▶ EXERCISE INSTRUCTIONS
Copy out again, unchanged, the listing below from the line that has "You are a GUI" through the line that has "The width and".

▶ SUPPLIED MATERIAL

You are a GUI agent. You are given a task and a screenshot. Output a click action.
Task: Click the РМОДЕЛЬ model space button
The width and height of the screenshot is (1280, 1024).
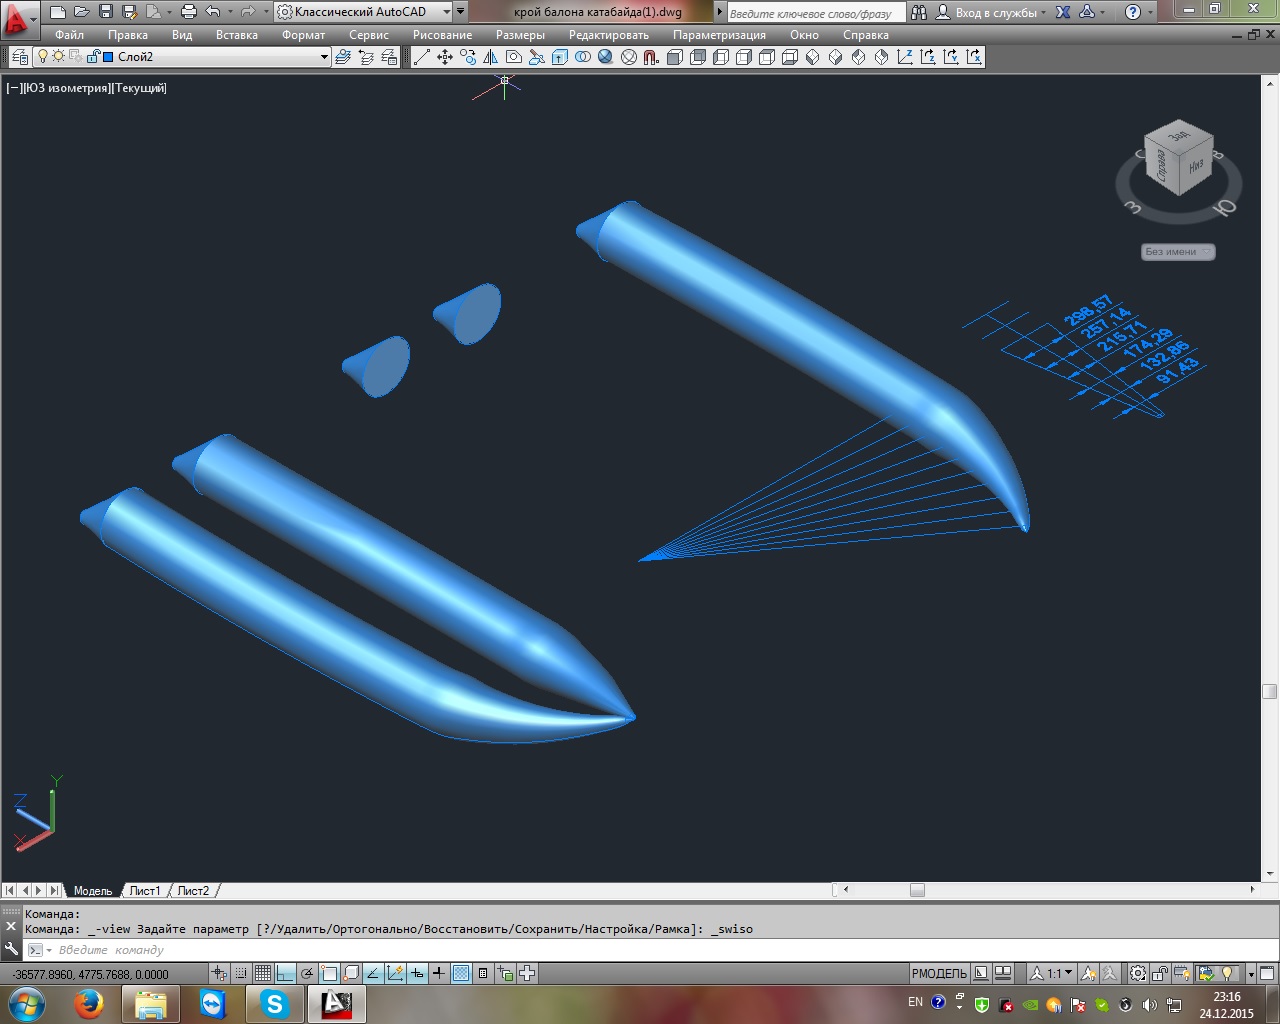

==

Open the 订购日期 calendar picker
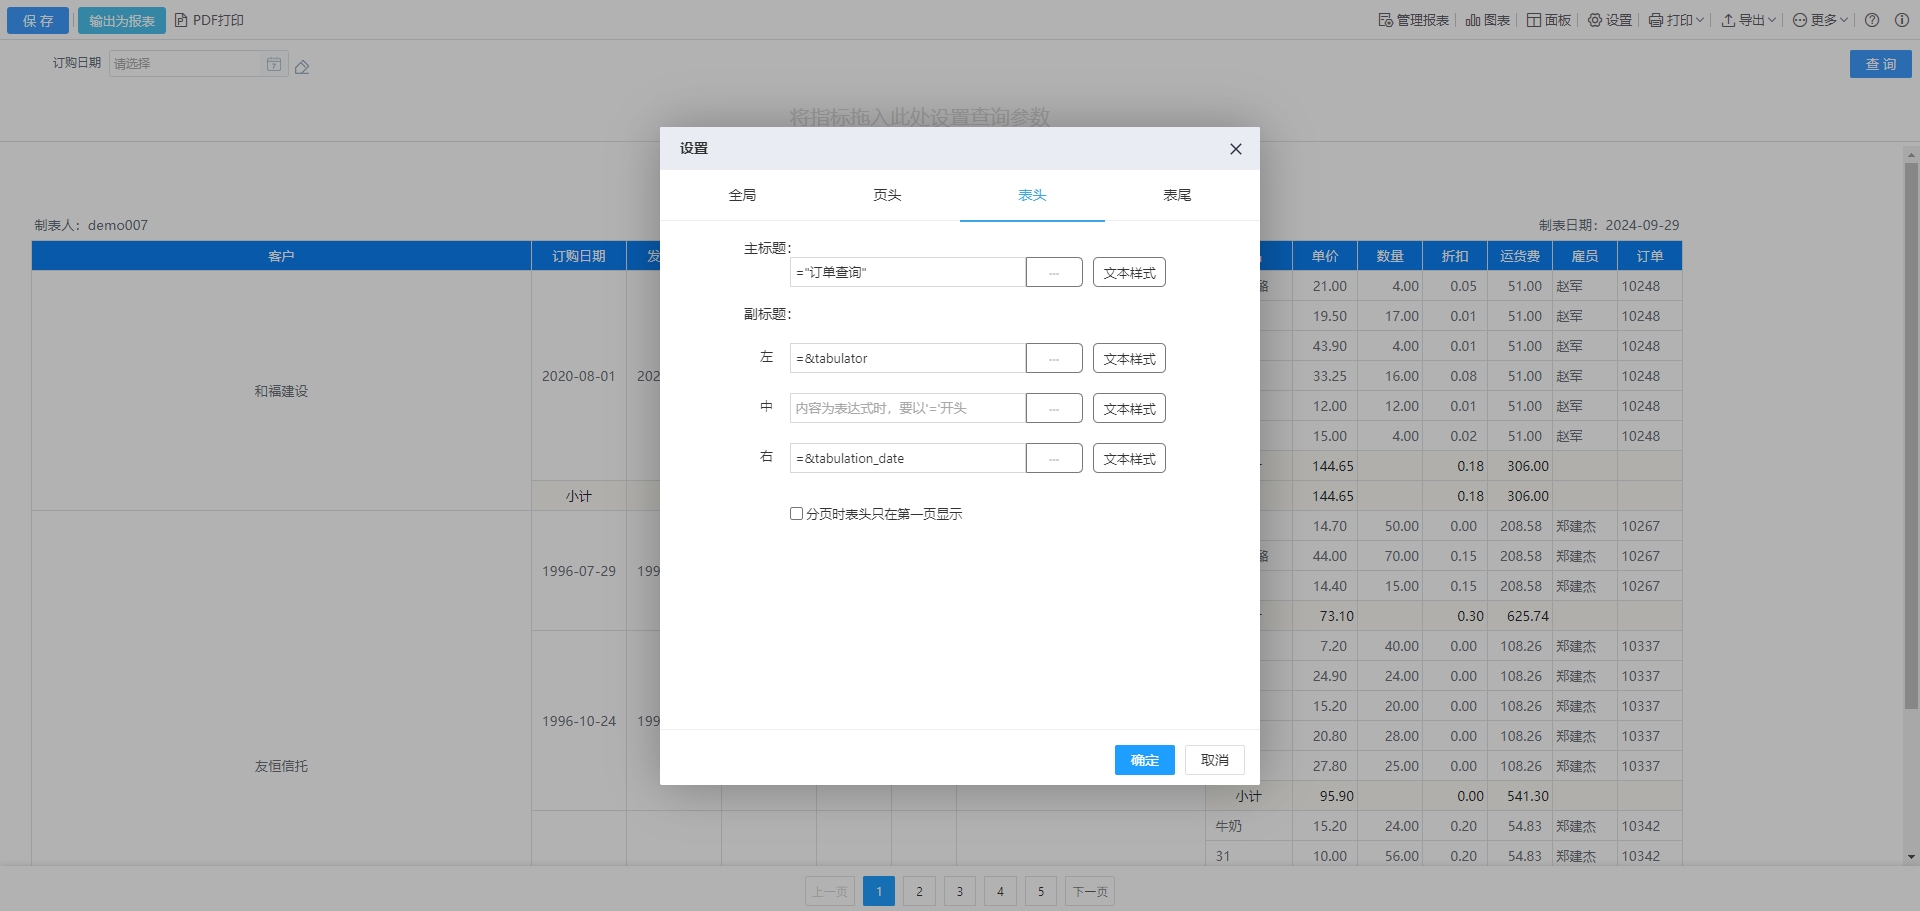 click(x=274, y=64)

▶ THE COMPLETED TASK
You are a GUI agent. You are given a task and a screenshot. Output a click action.
Task: Click the РМОДЕЛЬ model space button
The width and height of the screenshot is (1280, 1024).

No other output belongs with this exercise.